No reconhecimento dos limites do progresso tecnológico o que se sobressai é, na verdade, a necessidade de uma ética da tecnologia. Segundo Mitcham (1996) a ética da tecnologia se fundamenta sobre um amplo questionamento moral da tecnologia científica, ela se refere a intenção geral de adaptar a tecnologia como um todo, não somente frente as questões ambientais, nucleares, de armamentos, da biotecnologia, mas incluir questões mais amplas relacionadas a sociedade.
Hoje, para mudar a sociedade, afirma Sanmartín (1990, p. 63) não basta, pois, substituir umas tecnologias por outras (ainda que isso possa ser algo valioso por si). É necessário mudar a política tecnológica. O que teria que se fazer é fixar socialmente metas e favorecer, logo, as tecnologias que se estime socialmente mais oportunas para satisfazê-las.
Isso nos remete à reflexão feita por Pacey (1990) no que tange à tecnologia como algo que proporciona ferramentas independentes dos sistemas de valores locais e que podem utilizar-se imparcialmente em apoio de estilos de vida substancialmente diferentes.
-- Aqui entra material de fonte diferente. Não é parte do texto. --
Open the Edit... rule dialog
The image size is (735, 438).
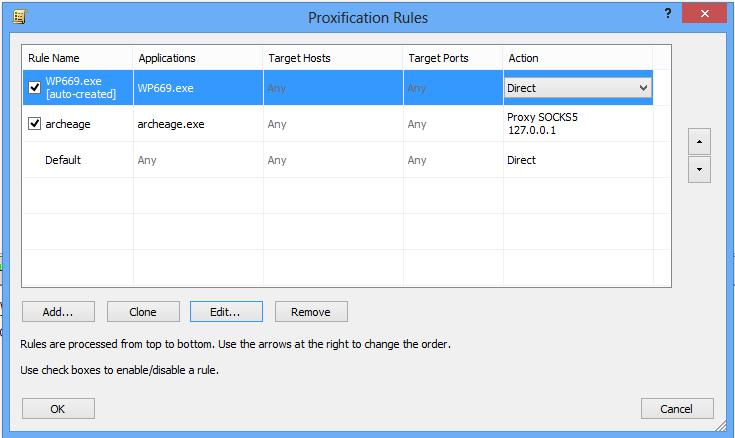226,312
Entendemos que esta visão é que proporciona a transferência de tecnologias entre sociedades sem considerar suas especificidades, sem refletir que de algum modo a tecnologia condiciona a sociedade.
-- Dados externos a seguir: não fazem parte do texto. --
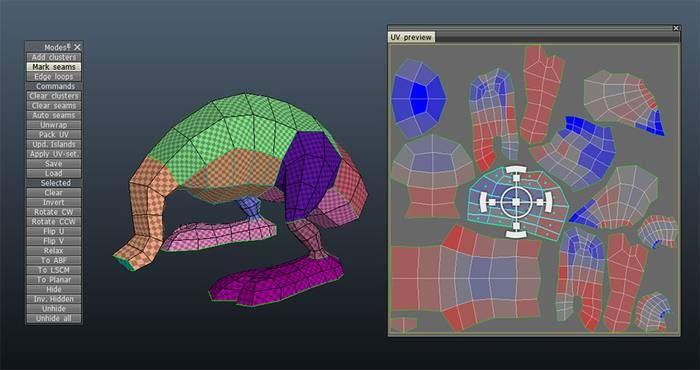Click the left arc handle of the UV manipulator
This screenshot has height=370, width=700.
coord(483,202)
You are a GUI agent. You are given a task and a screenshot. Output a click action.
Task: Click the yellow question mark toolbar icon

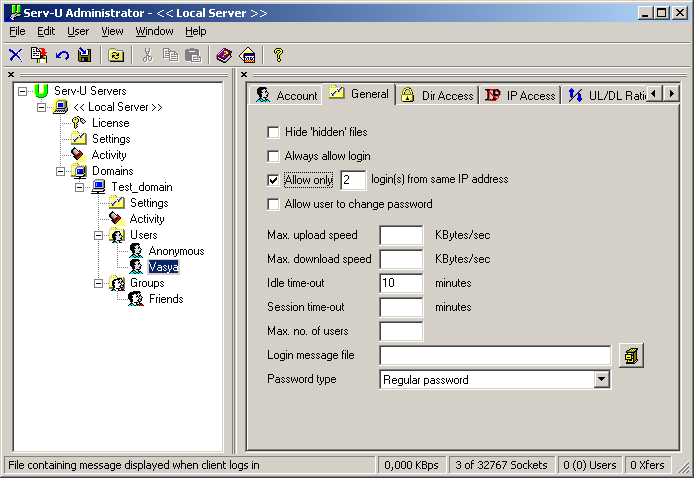coord(279,55)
Nessa questão cabe bem a situação brasileira pois, o Brasil ao colocar em prática um projeto de desenvolvimento baseado em tecnologia importada, incorporou os modos de produção e também as formas de conhecimento do produtor. Ou seja, transformou nossa sociedade moldando-a à imagem da sociedade que produziu a tecnologia.
Outra questão relativa a interferência da tecnologia na sociedade brasileira está ligada ao poder e controle que dela pode emergir. Quando não há democracia no acesso ao desenvolvimento tecnológico, caminhamos para a diferenciação social, para a exclusão social. Aspectos estes, que dentro da dinâmica de uma sociedade contemporânea são instrumentos de poder e de controle. No Brasil, é o Estado que promove o desenvolvimento da base técnica produtiva, num processo não de igualdade de acesso aos fatores tecnológicos, mas beneficiando os sujeitos sociais com melhores condições técnicas e de capital. Cerca de 95% da população brasileira não tem acesso às tecnologias, e quando tem sofre influências negativas pela não adaptação ao seu contexto.
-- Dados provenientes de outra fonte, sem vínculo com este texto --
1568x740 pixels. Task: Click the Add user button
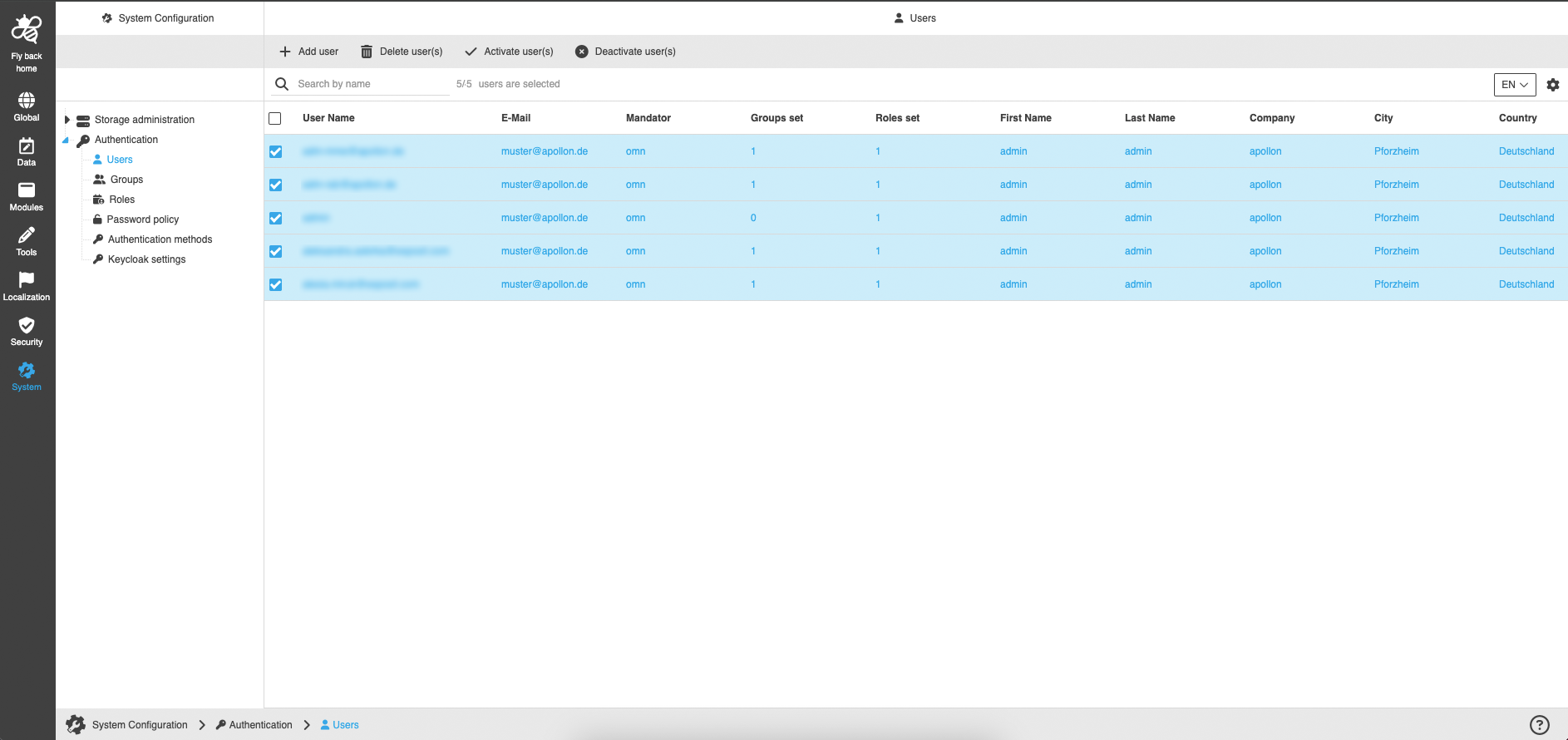coord(308,52)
Os problemas relacionados à tecnologia em determinado contexto social geralmente são resolvidos sem levar em consideração a opinião pública. Por outro lado, a própria população, por falta de informações/conhecimento, se excluí do processo de reflexão acerca das interferências dos avanços tecnológicos na sociedade.
Emerge, desse contexto, a necessidade de uma reflexão moral que investigue e desenvolva temas que incluam: a minimização da desigualdade social, o acesso a informação, o futuro da sociedade, a socialização da tecnologia e do saber científico-tecnológico, visando uma participação de todos nas decisões relativas à tecnologia.